Monitoring Signals: The Pulse

Do not wait for the user to call. The system should scream before the user notices.

Infrastructure (The Plumbing)

  • Disk Space: Alert at 80% Full. (Logs fill up fast during errors).
  • CPU/RAM: Alert at >90% for >5 mins.
  • Ping: Watchdog for PLCs and Edge Gateways.

Application (The Heartbeat)

  • Message Queues: If RabbitMQ/MSMQ depth > 50 messages → Alert. (Indicates processing bottleneck).
  • API Latency: If Response Time > 200ms → Warning.
  • Failed Jobs: Count of failed ERP-MES synchronization messages.
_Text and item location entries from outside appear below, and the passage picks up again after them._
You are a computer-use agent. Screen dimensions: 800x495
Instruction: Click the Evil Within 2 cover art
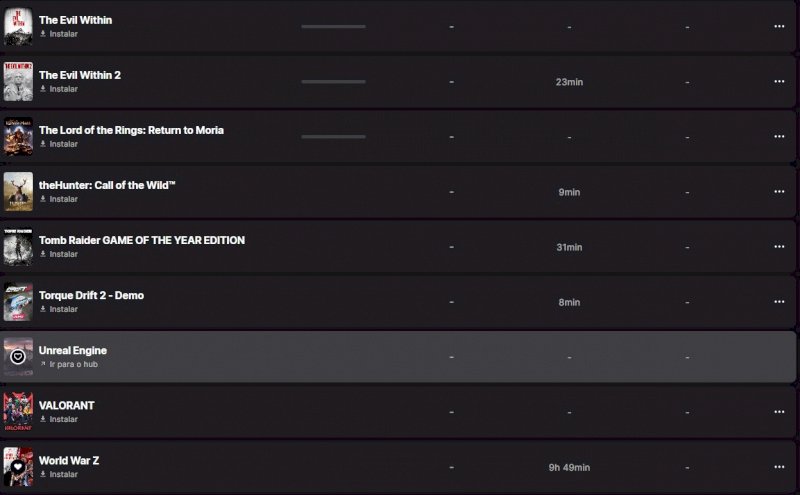coord(18,81)
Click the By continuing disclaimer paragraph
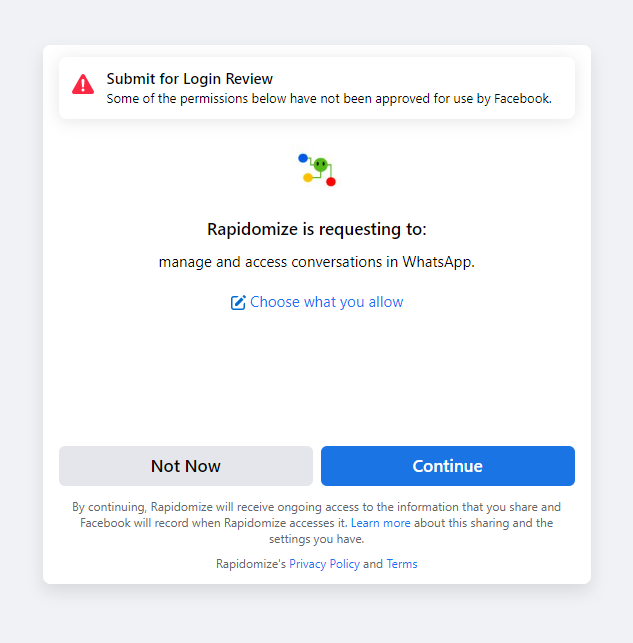633x643 pixels. tap(316, 523)
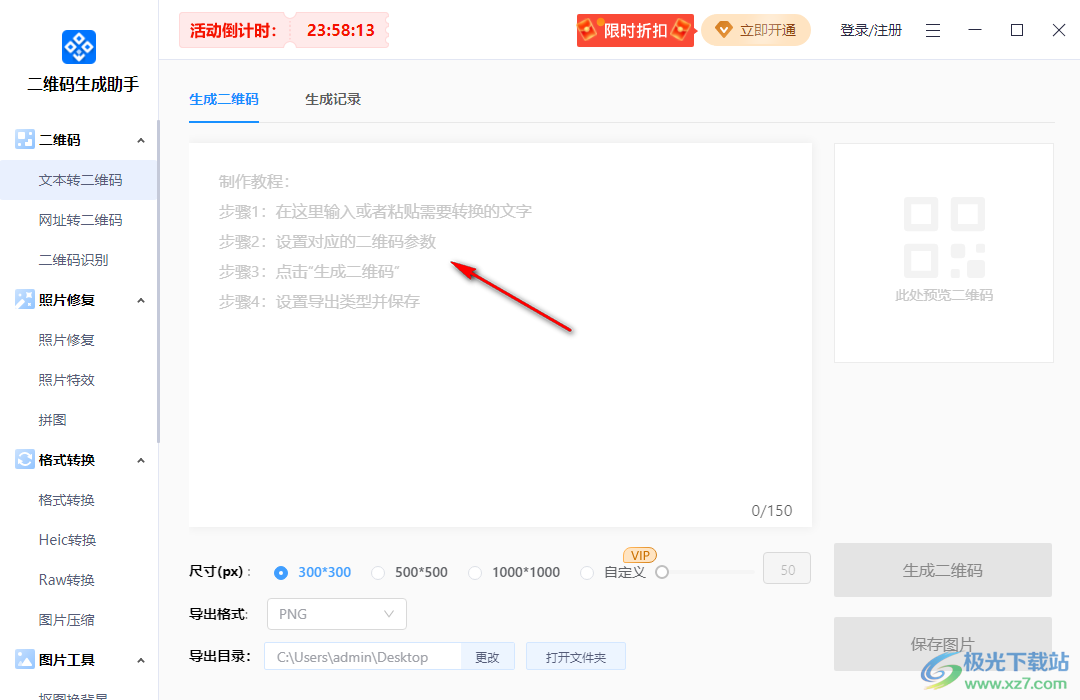The width and height of the screenshot is (1080, 700).
Task: Click the 打开文件夹 button
Action: 576,656
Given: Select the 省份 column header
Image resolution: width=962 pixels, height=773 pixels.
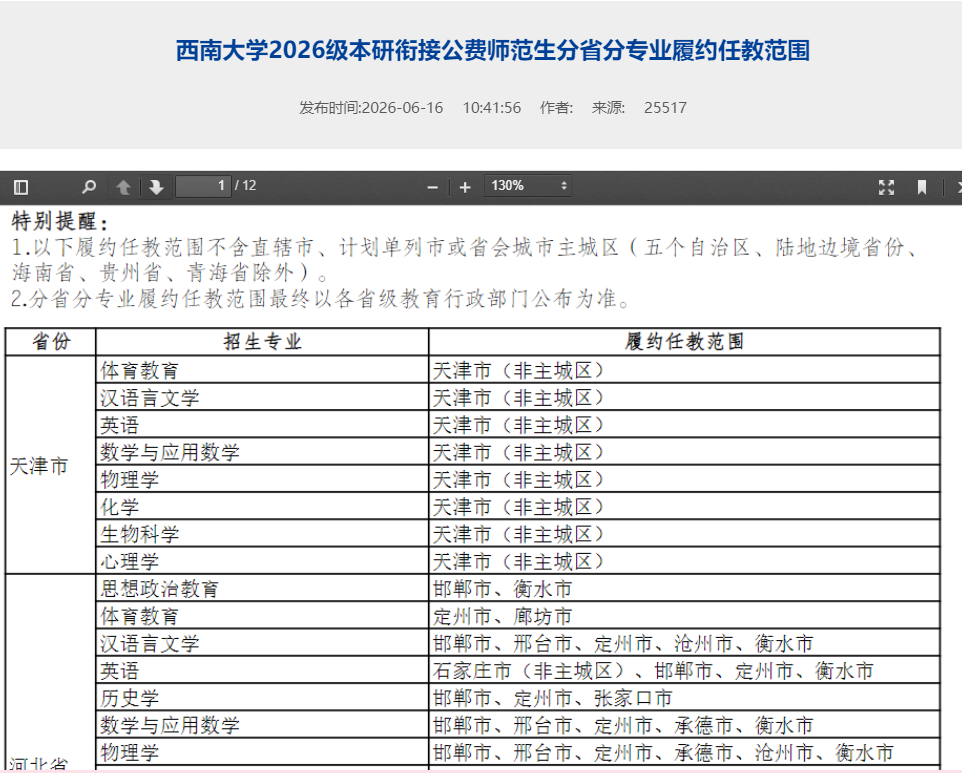Looking at the screenshot, I should pyautogui.click(x=51, y=342).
Business Logic (The Symptoms)

  • Label Printing: If 0 Labels printed in 15 mins (during active shift) → Sev 2 Alert. (Something is wrong physically).
  • Login Failures: If > 10 failed logins in 1 minute → Security Alert.

Support KPIs

Measure the support team on efficiency and stability.

KPI

Definition

Target

MTTA (Ack)

Mean Time To Acknowledge. "I am looking at it."

< 5 Mins (Sev 1)

MTTR (Resolve)

Mean Time To Resolve. "System is back up."

< 2 Hours (Sev 1)

FCR Rate

First Call Resolution. % of tickets fixed by L1.

> 60%

Backlog Age

Average age of open tickets.

< 5 Days

Noise Ratio

% of Alerts that are False Positives.

< 10%

Final Checklist

Category

Metric / Control

Threshold / Rule

Triage

Severity Matrix

100% of tickets assigned Sev 1–4 based on Impact, not User Rank.

Speed

Response SLA

Sev 1 requires Ack < 15 mins (24/7).

Escalation

The Timer

Auto-escalate to L2 after 15 mins of L1 stagnation.

Monitoring

Queue Depth

Alert triggers if Message Queue > 50 pending items.

Access

On-Call

Active On-Call Engineer defined in Pager system 24/7.

Process

Handover

"Shift Handover" email mandatory for any open Sev 1/2 tickets.

Analysis

Post-Mortem

Mandatory RCA document for every Sev 1 incident.